Her world is often a silent one, even a little mysterious to someone who doesn’t know her well. But rev up her enthusiasms – for dancing, for bowling, for art or a good story – and she’s a woman transformed. How much more so when her transformation is ignited by someone else’s?

It’s more than imitation. To this day, Missy’s musical tastes don’t perfectly match with mine or Heather’s. It’s something that reaches the core, some alchemy of voices unchained meeting a spirit unrestrained.

How can you beat that? Why would you even try?

So tune the tenors. Strike up the bass. Get that vocal percussion going. Missy’s revved and ready to rock.

Trust me. You’ll never have a more Face-ful fan.

Walking on Dreams

“Look a’ that!”

When I hear those words and that tone, I know what I’m likely to find. I glance to where Missy’s finger is stabbing the magazine page and I’m not disappointed.

“Whoa,” I say appreciatively. “Cool shoes, Miss!”

Anyone who knows our disabled ward knows she has an eye for footwear, the brighter the better. Her sneakers are usually a shade of hot pink most often seen on Barbie dolls, cotton candy and pre-teen birthday cakes with extra frosting. Her current pair literally glow in the dark, not that they need to – even in broad daylight, every eye in the room is pulled to them like Superman to a bank robbery.

“I want a pair like those!” is the common refrain, with a smile and a laugh. My wife Heather even went beyond words to action; she and Missy now have matching Day-Glo footwear. Strategically placed, they may even save us money on nightlights, so there are all kinds of side benefits to be had.

But Missy’s dreams race far ahead of her feet.

Go through a magazine with her, even for a short while, and you will discover every wild, elaborate or fancy pair of shoes to be had. High heels with elaborate fastenings. Pumps with sequins. Shoes straight off the runway, with no practical application at all – ah, but this isn’t about practicality, is it? This is about imagination.

“Look a’ ma shoes.”

Missy’s cerebral palsy rules out nearly every single pair, of course. Her balance is carefully maintained at each step, even in sneakers with good soles and great support; put her in even a low heel and the fun would quickly become dangerous. Were she ever to spend more time in a wheelchair, Heather and I agree, one of the few consolations would be the amount of footwear that would be opened up to her.

And so, she dreams. It’s fun, even harmless, so long as she doesn’t actually step into anything that can’t hold her up.

At this point in the election calendar, Missy may have a lot of company.

Anyone who’s been giving even a glance to the political news – and I can’t really blame you if that isn’t you – has been seeing constant reports of “surges,” presidential candidates catching fire who are sure to be the Next Big Thing. The spotlight may be on Ben Carson, or Bernie Sanders, or the Trump card himself, but the message is always the same: look over here, a star is about to be born!

“Look at that!”

It can be fun to see the enthusiasm (or maybe frightening, depending on the candidate and your side of the aisle) and speculate on the possibilities. But like the shoes in Missy’s catalogs, there’s not a lot of support there.

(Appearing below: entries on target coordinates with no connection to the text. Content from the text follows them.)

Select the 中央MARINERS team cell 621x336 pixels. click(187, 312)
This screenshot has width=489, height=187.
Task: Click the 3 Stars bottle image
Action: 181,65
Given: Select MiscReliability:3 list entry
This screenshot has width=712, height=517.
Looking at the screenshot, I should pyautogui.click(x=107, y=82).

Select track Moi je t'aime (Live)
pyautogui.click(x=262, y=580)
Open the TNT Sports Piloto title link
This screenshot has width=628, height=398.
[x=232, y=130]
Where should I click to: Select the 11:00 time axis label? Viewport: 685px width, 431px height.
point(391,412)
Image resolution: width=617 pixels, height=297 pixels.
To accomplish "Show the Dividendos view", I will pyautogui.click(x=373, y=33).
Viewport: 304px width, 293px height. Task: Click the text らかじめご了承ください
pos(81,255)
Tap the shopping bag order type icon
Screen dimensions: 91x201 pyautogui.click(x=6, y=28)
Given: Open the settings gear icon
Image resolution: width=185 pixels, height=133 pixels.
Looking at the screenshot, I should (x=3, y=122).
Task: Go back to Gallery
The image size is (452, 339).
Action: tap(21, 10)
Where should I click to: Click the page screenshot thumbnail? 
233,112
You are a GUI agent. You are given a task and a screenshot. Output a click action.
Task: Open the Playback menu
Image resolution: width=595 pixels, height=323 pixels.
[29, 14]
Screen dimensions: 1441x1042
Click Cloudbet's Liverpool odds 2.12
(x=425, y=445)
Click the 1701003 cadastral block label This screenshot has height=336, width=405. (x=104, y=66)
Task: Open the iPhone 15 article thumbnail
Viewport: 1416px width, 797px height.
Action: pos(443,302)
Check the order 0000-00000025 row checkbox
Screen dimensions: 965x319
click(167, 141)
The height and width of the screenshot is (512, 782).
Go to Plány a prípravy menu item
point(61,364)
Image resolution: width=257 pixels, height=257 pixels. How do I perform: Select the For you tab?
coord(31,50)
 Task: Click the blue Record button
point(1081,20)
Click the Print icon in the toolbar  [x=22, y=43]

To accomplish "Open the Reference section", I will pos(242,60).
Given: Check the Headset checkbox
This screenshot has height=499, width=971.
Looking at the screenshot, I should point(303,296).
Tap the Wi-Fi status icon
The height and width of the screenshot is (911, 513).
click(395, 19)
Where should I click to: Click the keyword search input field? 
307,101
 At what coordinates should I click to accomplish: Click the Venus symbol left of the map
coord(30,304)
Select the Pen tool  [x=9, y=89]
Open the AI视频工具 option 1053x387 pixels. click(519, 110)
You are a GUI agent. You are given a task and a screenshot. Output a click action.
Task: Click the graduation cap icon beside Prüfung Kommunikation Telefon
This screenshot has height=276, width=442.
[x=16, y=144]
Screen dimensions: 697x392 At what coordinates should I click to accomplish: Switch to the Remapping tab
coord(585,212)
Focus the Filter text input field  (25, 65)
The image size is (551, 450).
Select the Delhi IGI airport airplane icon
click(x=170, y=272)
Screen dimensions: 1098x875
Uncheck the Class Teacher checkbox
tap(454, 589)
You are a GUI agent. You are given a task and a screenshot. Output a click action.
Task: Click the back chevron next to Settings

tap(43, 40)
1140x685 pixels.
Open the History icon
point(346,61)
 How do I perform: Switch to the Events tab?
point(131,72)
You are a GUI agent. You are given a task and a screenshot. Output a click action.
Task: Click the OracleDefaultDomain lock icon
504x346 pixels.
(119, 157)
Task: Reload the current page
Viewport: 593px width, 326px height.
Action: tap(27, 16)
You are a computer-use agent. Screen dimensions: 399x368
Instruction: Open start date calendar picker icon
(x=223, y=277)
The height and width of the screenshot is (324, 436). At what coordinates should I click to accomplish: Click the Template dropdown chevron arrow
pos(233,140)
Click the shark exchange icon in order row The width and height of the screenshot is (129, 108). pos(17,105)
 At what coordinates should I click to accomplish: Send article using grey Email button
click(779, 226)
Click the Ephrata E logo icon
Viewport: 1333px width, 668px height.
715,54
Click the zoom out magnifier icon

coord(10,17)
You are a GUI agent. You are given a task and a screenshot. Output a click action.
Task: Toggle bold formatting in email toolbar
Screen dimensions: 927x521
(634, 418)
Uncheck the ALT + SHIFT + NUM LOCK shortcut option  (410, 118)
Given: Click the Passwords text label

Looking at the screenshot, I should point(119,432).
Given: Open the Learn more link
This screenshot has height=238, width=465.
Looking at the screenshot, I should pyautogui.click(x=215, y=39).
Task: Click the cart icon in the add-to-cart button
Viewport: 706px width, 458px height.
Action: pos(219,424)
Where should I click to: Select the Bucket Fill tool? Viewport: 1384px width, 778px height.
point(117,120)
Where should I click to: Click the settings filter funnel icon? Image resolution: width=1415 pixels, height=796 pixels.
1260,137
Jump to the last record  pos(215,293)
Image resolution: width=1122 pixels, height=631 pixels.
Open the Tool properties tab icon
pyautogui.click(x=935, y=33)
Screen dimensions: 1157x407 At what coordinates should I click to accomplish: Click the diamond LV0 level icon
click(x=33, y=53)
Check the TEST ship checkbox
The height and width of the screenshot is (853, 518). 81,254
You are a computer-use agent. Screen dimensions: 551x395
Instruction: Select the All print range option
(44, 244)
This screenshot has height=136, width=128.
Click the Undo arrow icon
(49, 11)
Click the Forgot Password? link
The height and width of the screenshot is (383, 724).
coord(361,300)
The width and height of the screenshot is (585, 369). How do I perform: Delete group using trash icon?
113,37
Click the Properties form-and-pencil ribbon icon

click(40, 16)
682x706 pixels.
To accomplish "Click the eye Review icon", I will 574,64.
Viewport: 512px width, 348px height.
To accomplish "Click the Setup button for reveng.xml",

This is the preseason. Maybe even training camp.

This is the stretch of time that once spurred talk about Newt Gingrich, Michele Bachmann and Herman Cain. This is when Howard Dean was a superstar and Bill Bradley a hopeful.

This is six months before the primaries get started. A lot can happen in six months. And usually does.

In short, it’s dream season.

And it’s worth remembering.

By all means, get fired up for someone. It’s good to care, great to be involved. But this early in the game, take each report of a surge with a few shakers of salt. Meteoric rises are common at this stage. So are equally-meteoric falls.

Maybe your guy or gal really is The One. If that’s your leaning, great. Work to make it so. But don’t be seduced into thinking it’s all over but the laurel wreaths. As the SEALs like to say, the only easy day was yesterday. The long work is still ahead.

Dreams are fun, even necessary. But the support has to be there.

If it comes in glow-in-the-dark pink, that’s a bonus.